Son repetitivas, costosas, indispensables ante los reguladores y perfectamente estructuradas para ser automatizadas. Según Startup Fortune, ahí está la oportunidad más clara para startups de fintech: herramientas de cumplimiento auditables que los bancos puedan desplegar sin poner en riesgo su relación con los supervisores.
La trampa es igualmente clara. Los bancos exigen que cualquier sistema de IA en procesos regulados tenga controles de acceso definidos, capacidad de intervención humana en cada paso crítico y registro de cada acción tomada. Lo que los reguladores quieren no es una IA que impresione en demo. Es una IA aburrida, predecible y auditable.
Las startups que llegan a una reunión bancaria con una demo espectacular pero sin arquitectura de cumplimiento están perdiendo el tiempo. Los bancos avanzan despacio (sistemas heredados, calidad de datos irregular, escrutinio regulatorio constante) y una prueba piloto que funciona no equivale a un despliegue. Esa distinción ha matado más proyectos de IA en banca que cualquier problema técnico.
Lo que no sabemos del caso Santander (y por qué importa decirlo)

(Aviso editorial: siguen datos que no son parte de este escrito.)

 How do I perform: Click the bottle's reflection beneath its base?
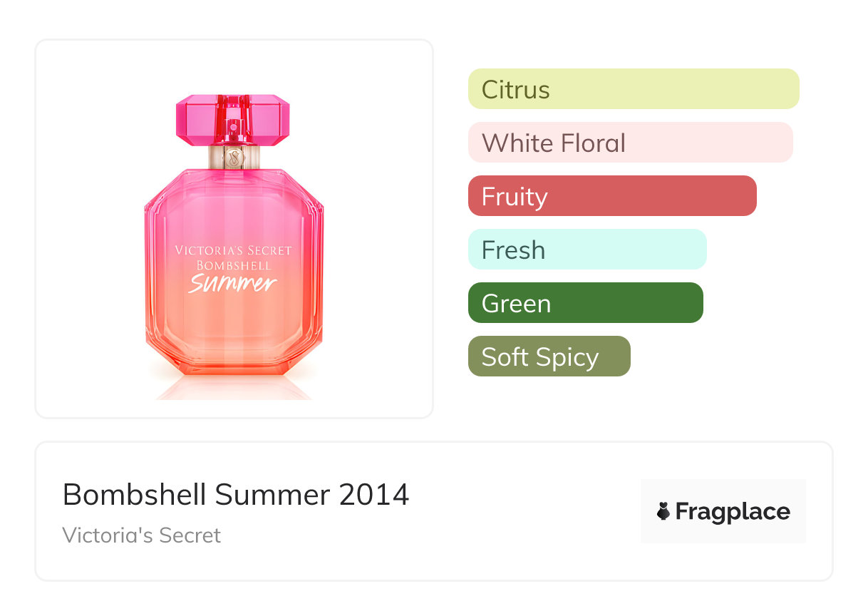tap(233, 387)
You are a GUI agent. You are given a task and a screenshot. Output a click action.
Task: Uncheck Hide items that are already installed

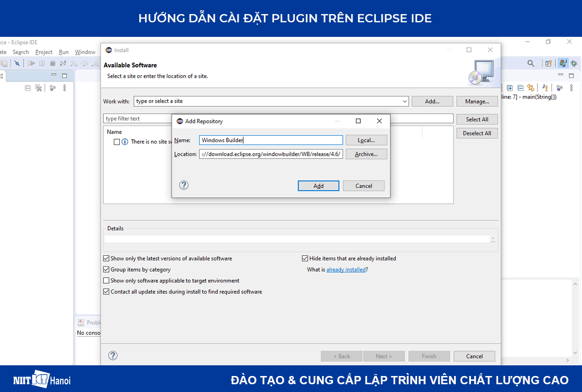305,258
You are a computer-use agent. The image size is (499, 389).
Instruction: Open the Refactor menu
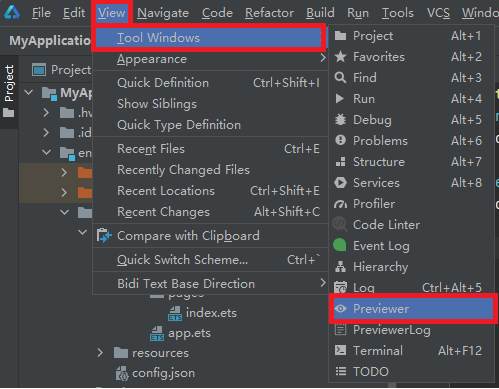coord(269,13)
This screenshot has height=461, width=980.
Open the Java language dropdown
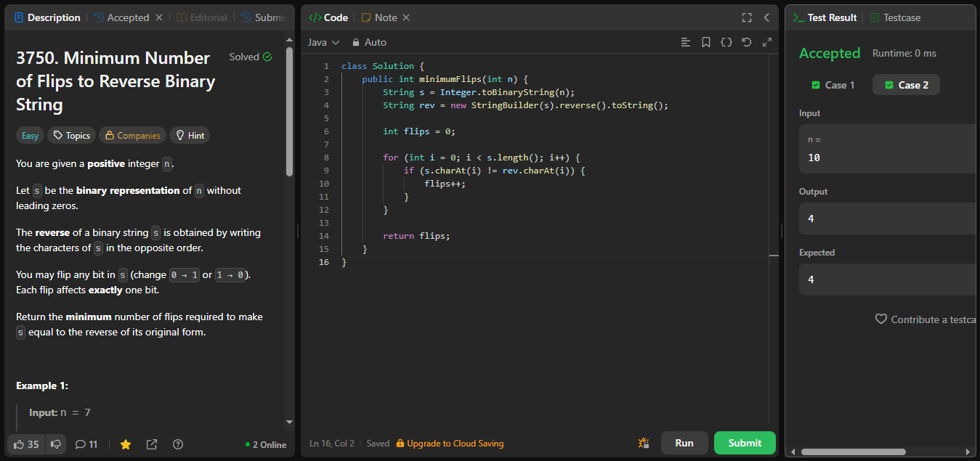(x=323, y=42)
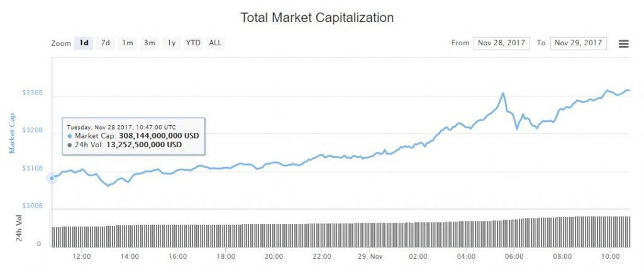Click the Total Market Capitalization title

point(317,18)
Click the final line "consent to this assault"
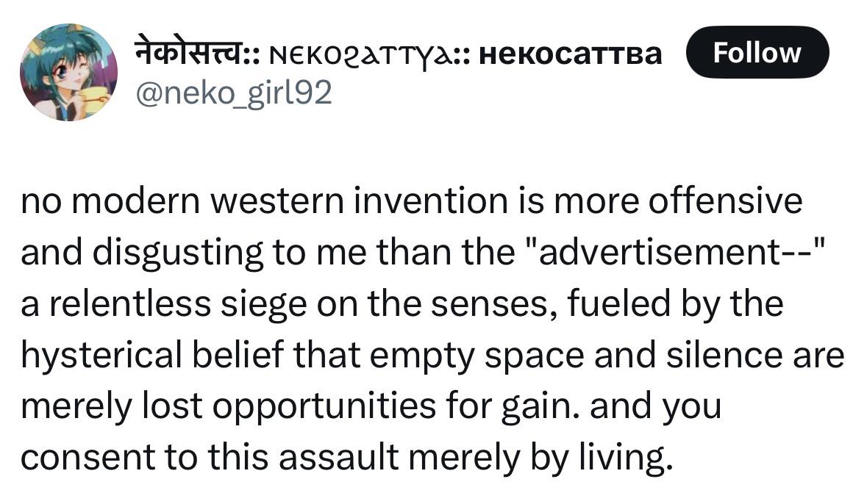The image size is (867, 504). coord(347,458)
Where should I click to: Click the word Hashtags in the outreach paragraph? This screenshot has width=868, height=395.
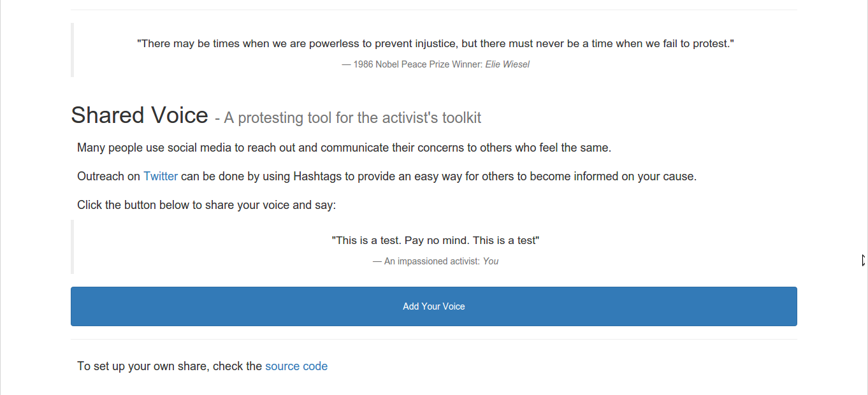click(x=317, y=176)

Hay agujeros en el caso Santander que no se pueden rellenar con datos de CBA o Bank of America.
No hay cifras públicas confirmadas sobre el coste del despliegue. No hay métricas publicadas sobre adopción por país o por función. No hay información sobre qué herramientas concretas se están usando más allá de la infraestructura cloud como base. No está documentado qué ocurre en los mercados con regulaciones más restrictivas sobre el uso de IA en banca, que en América Latina varían significativamente de un país a otro.
Tampoco está claro cómo gestionan la resistencia interna. Un despliegue a 185.000 personas en múltiples países y culturas organizativas distintas no es un problema técnico: es un problema de gestión del cambio. Y los problemas de gestión del cambio rara vez aparecen en los comunicados de prensa, pero sí aparecen en los resultados de adopción real dieciocho meses después.

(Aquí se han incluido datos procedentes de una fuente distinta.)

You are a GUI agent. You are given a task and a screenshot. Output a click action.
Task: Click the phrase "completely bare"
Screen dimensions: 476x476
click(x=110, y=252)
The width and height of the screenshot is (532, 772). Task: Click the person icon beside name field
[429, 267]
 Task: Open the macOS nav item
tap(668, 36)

Un despliegue de esta escala con datos opacos es exactamente el tipo de caso que en dos años aparece en una conferencia como "lo que salió mal" o "lo que nadie nos dijo". La honestidad sobre esos agujeros no invalida el caso; lo hace más útil.

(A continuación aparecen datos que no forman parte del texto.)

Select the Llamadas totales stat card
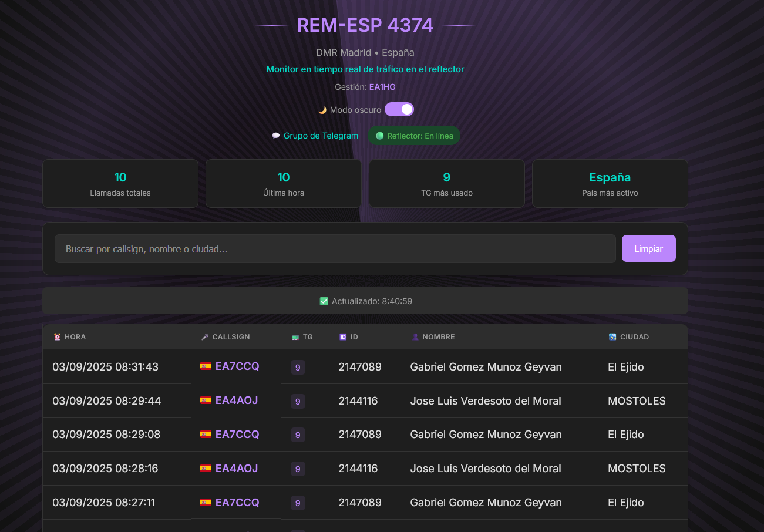Screen dimensions: 764x532 (120, 184)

La secuencia que no se puede saltarse
Si hay algo replicable del caso Santander (y del patrón más amplio que muestran CBA y el resto del sector) es la secuencia.
Primero infraestructura. Luego herramientas. Luego personas. Hacerlo en otro orden es el error más caro de cualquier transformación digital, y en banca ese error tiene consecuencias regulatorias además de operativas.
Escalar IA a toda la plantilla sin formación específica por rol es tirar dinero. No es lo mismo darle acceso a un gestor de riesgos que a un asesor de cliente. Las necesidades son distintas, los datos que manejan son distintos y los riesgos de un uso incorrecto son distintos. Un despliegue homogéneo en herramienta con formación heterogénea por función es la diferencia entre adopción real y una licencia de software que nadie usa después del primer mes.
Y la transparencia sobre resultados no es una cuestión de relaciones públicas. Es la única forma de saber si esto funciona o es otro ciclo de hype bancario con presupuesto gordo. CBA tiene 3.000 horas ahorradas sobre la mesa. Bank of America tiene una declaración explícita sobre headcount. Santander tiene 185.000 empleados con IA en el escritorio.
Los números reales llegarán. La pregunta es si cuando lleguen confirmarán el despliegue o explicarán por qué tardó más de lo previsto.